Data extracted from a collection

* * * * *

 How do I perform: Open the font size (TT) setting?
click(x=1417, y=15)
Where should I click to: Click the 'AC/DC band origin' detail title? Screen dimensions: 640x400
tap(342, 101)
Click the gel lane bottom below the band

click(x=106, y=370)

* * * * *

» WHAT YOU WILL DO
Identify each line in the records above that contains the word "band", and copy every such line.

» TASK RESPONSE
Where should I click to: Click the 'AC/DC band origin' detail title? Screen dimensions: 640x400
Click the gel lane bottom below the band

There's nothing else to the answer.